TASK INPUTS section start
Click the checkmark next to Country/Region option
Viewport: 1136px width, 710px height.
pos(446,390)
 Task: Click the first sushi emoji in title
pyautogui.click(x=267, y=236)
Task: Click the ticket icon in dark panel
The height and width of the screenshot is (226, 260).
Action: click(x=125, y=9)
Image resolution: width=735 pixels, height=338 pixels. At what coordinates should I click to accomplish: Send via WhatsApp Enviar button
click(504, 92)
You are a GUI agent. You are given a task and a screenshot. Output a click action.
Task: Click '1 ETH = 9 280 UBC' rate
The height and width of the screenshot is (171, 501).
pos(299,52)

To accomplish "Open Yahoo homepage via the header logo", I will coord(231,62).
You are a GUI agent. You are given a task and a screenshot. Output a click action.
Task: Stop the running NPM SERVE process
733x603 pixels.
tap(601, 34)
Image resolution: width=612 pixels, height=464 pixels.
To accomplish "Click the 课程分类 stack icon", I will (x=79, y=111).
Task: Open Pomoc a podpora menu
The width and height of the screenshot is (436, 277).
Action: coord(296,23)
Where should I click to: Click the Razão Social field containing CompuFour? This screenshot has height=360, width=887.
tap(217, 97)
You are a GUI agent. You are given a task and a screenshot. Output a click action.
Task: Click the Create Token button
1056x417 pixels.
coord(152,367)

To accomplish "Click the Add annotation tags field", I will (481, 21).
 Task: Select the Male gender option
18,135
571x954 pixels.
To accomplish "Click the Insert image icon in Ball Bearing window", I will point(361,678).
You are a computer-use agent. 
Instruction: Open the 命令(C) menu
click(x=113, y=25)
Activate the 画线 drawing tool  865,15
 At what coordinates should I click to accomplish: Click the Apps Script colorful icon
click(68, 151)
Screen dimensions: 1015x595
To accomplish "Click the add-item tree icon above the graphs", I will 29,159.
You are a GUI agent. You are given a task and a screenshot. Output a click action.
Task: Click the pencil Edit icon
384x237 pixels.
TASK INPUTS section end
#### TASK DIRECTIONS:
Without any change, reproduce the listing above in full.

#### WRITTEN ANSWER:
Click the checkmark next to Country/Region option
Viewport: 1136px width, 710px height.
pos(446,390)
 Task: Click the first sushi emoji in title
pyautogui.click(x=267, y=236)
Task: Click the ticket icon in dark panel
The height and width of the screenshot is (226, 260).
Action: click(x=125, y=9)
Image resolution: width=735 pixels, height=338 pixels. At what coordinates should I click to accomplish: Send via WhatsApp Enviar button
click(504, 92)
You are a GUI agent. You are given a task and a screenshot. Output a click action.
Task: Click '1 ETH = 9 280 UBC' rate
The height and width of the screenshot is (171, 501).
pos(299,52)

To accomplish "Open Yahoo homepage via the header logo", I will coord(231,62).
You are a GUI agent. You are given a task and a screenshot. Output a click action.
Task: Stop the running NPM SERVE process
733x603 pixels.
tap(601, 34)
Image resolution: width=612 pixels, height=464 pixels.
To accomplish "Click the 课程分类 stack icon", I will (x=79, y=111).
Task: Open Pomoc a podpora menu
The width and height of the screenshot is (436, 277).
Action: coord(296,23)
Where should I click to: Click the Razão Social field containing CompuFour? This screenshot has height=360, width=887.
tap(217, 97)
You are a GUI agent. You are given a task and a screenshot. Output a click action.
Task: Click the Create Token button
1056x417 pixels.
coord(152,367)

To accomplish "Click the Add annotation tags field", I will (481, 21).
 Task: Select the Male gender option
18,135
571x954 pixels.
To accomplish "Click the Insert image icon in Ball Bearing window", I will point(361,678).
You are a computer-use agent. 
Instruction: Open the 命令(C) menu
click(x=113, y=25)
Activate the 画线 drawing tool  865,15
 At what coordinates should I click to accomplish: Click the Apps Script colorful icon
click(68, 151)
Screen dimensions: 1015x595
To accomplish "Click the add-item tree icon above the graphs", I will 29,159.
You are a GUI agent. You are given a task and a screenshot. Output a click action.
Task: Click the pencil Edit icon
384x237 pixels.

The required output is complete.